Messi als Provokateur
Der neunte Trainer, der es mit ihm in der Auswahl versucht, hat offenbar die Ideallösung gefunden. Messi provoziert: Er stellt sich vor die niederländische Trainerbank und hält sich die Hände hinter die Ohren - ihm hatten Aussagen von Louis van Gaal vorher nicht gefallen. Er legt sich mit Wout Weghorst an, von dem sich die Argentinier gereizt gefühlt hatten. „Was schaust du so, Dummkopf“, ruft Messi gleich zweimal während eines TV-Interviews. Selbst der argentinische Reporter ist irritiert, versucht Messi zu besänftigen: „Ruhig, ruhig.“
Angefeuert von Zehntausenden argentinischen Fans beendete Messi auch seinen K.-o.-Runden-Fluch: Alle WM-Tore zuvor hatte er in der Gruppenphase erzielt. Keines aber, als Argentinien 2018 gegen Kroatien spielte. Bei der 0:3-Pleite war von Messi nicht viel zu sehen, die WM in Russland war der Lustlos-Tiefpunkt des Südamerikaners.
Ganz anders in Katar. „Ich habe ja vor dem Spiel gesagt, dass Messi ein Mensch ist, wie alle“, meinte Andries Noppert, der niederländische Tormann nach dem höchst intensiven und aufgeladenen Viertelfinale: „Aber dieser Messi ist unglaublich.“ Er hat offensichtlich Spaß auf dem Rasen mit seinen „Muchachos“, wie mit Elfmeter-Held Emiliano Martínez. „Wir haben ihm vertraut, wir wussten, dass er im Elfmeterschießen für uns da ist. Dass er ein Biest ist.“
Kroatien ist gewarnt
Kroatien, selbst nach Elfmeterschießen gegen Rekordweltmeister Brasilien weiter, sollte gewarnt sein.
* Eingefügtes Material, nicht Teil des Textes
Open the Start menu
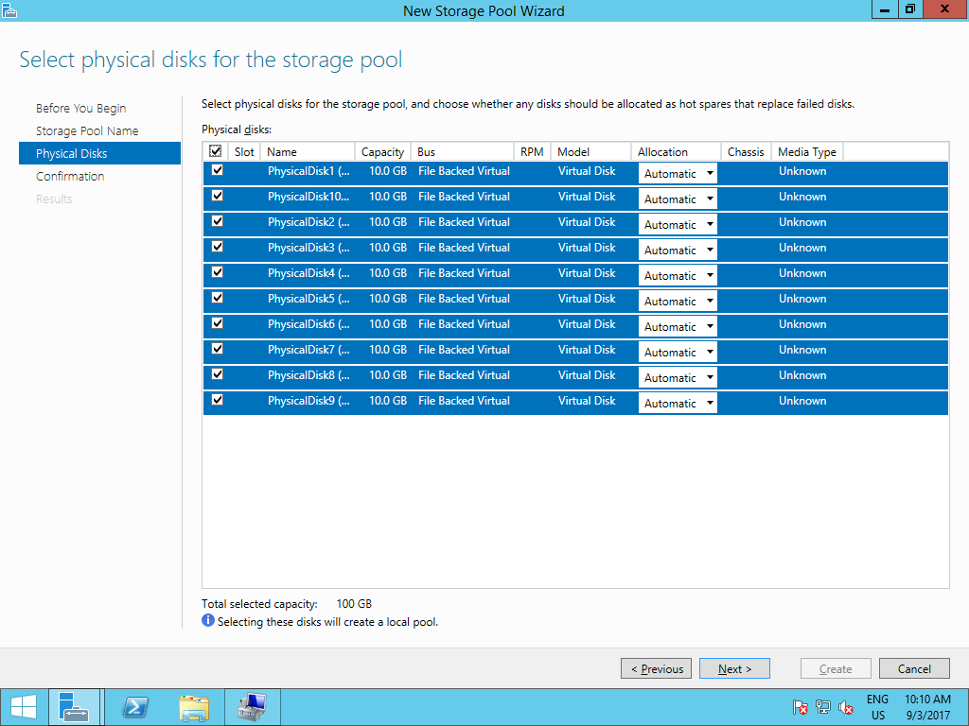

Denn Martínez, Sohn eines Hafenarbeiters und einer Hausangestellten, hat schon einmal Messi auf dem Weg zu einem Titeltraum maßgeblich in die nächste Runde gerettet. Es war im Sommer vergangenen Jahres bei der Copa América im Halbfinale gegen Kolumbien. Damals hielt er drei Elfmeter.
Mit der Partie gegen die Kroaten wird Messi seinen 25. WM-Einsatz absolvieren und mit Lothar Matthäus gleichziehen, ein weiteres Tor und er ist alleiniger argentinischer WM-Rekordtorschütze vor Gabriel Batistuta. Superlative, Bestmarken, Rekorde. „Der beste Messi aller Zeiten“, schrieb „La Nacion“ bereits. „Die neue Haut des Lionel Messi: Endlich wohl und glücklich mit 35“, meinte „Forbes Argentina“.
Ein erneutes Scheitern würde tiefe Narben hinterlassen. Der ersehnte Triumph würde den lange Zeit in Argentinien wegen seines frühen Umzugs nach Spanien 2000 um Anerkennung kämpfenden Messi auf eine Stufe mit der großen, vor gut zwei Jahren gestorbenen Legende Maradona stellen - wenn nicht noch höher. „Diego sieht uns vom Himmel aus zu, er pusht uns. Und ich hoffe, dass das bis zum Ende so bleibt“, sagte Messi.